◆ TASK OBJECTIVE ◆
Exactly as given, transcribe each entry that follows.

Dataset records
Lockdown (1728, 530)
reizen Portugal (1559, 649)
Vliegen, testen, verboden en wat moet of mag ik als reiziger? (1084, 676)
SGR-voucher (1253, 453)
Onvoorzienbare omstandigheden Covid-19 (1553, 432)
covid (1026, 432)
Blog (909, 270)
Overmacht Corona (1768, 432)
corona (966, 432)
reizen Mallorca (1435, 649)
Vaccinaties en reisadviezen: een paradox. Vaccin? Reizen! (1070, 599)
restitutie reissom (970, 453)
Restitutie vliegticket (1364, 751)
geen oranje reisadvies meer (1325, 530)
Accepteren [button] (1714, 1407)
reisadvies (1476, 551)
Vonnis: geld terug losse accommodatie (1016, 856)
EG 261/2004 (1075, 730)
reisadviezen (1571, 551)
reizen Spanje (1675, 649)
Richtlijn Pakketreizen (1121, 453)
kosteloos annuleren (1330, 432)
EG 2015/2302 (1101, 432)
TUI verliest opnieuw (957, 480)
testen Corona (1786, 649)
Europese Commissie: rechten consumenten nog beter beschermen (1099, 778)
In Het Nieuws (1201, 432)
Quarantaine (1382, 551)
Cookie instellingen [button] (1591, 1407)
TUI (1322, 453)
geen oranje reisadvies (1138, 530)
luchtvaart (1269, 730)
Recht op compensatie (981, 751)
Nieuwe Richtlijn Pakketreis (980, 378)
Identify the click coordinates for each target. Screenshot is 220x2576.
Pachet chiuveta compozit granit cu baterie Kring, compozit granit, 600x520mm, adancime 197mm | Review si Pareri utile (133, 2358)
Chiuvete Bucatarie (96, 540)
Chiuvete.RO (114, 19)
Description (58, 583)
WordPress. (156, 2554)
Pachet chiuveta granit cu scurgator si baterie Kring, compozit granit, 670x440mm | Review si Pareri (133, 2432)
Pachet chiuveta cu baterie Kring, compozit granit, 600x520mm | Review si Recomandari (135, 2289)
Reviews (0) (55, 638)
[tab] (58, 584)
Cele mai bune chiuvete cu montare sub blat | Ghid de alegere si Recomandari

◆ ANSWER TO THE PROBLEM ◆
Lockdown (1728, 530)
reizen Portugal (1559, 649)
Vliegen, testen, verboden en wat moet of mag ik als reiziger? (1084, 676)
SGR-voucher (1253, 453)
Onvoorzienbare omstandigheden Covid-19 (1553, 432)
covid (1026, 432)
Blog (909, 270)
Overmacht Corona (1768, 432)
corona (966, 432)
reizen Mallorca (1435, 649)
Vaccinaties en reisadviezen: een paradox. Vaccin? Reizen! (1070, 599)
restitutie reissom (970, 453)
Restitutie vliegticket (1364, 751)
geen oranje reisadvies meer (1325, 530)
Accepteren [button] (1714, 1407)
reisadvies (1476, 551)
Vonnis: geld terug losse accommodatie (1016, 856)
EG 261/2004 (1075, 730)
reisadviezen (1571, 551)
reizen Spanje (1675, 649)
Richtlijn Pakketreizen (1121, 453)
kosteloos annuleren (1330, 432)
EG 2015/2302 (1101, 432)
TUI verliest opnieuw (957, 480)
testen Corona (1786, 649)
Europese Commissie: rechten consumenten nog beter beschermen (1099, 778)
In Het Nieuws (1201, 432)
Quarantaine (1382, 551)
Cookie instellingen [button] (1591, 1407)
TUI (1322, 453)
geen oranje reisadvies (1138, 530)
luchtvaart (1269, 730)
Recht op compensatie (981, 751)
Nieuwe Richtlijn Pakketreis (980, 378)
Identify the click coordinates for each target. Screenshot is 220x2576.
Pachet chiuveta compozit granit cu baterie Kring, compozit granit, 600x520mm, adancime 197mm | Review si Pareri utile (133, 2358)
Chiuvete Bucatarie (96, 540)
Chiuvete.RO (114, 19)
Description (58, 583)
WordPress. (156, 2554)
Pachet chiuveta granit cu scurgator si baterie Kring, compozit granit, 670x440mm | Review si Pareri (133, 2432)
Pachet chiuveta cu baterie Kring, compozit granit, 600x520mm | Review si Recomandari (135, 2289)
Reviews (0) (55, 638)
[tab] (58, 584)
Cele mai bune chiuvete cu montare sub blat | Ghid de alegere si Recomandari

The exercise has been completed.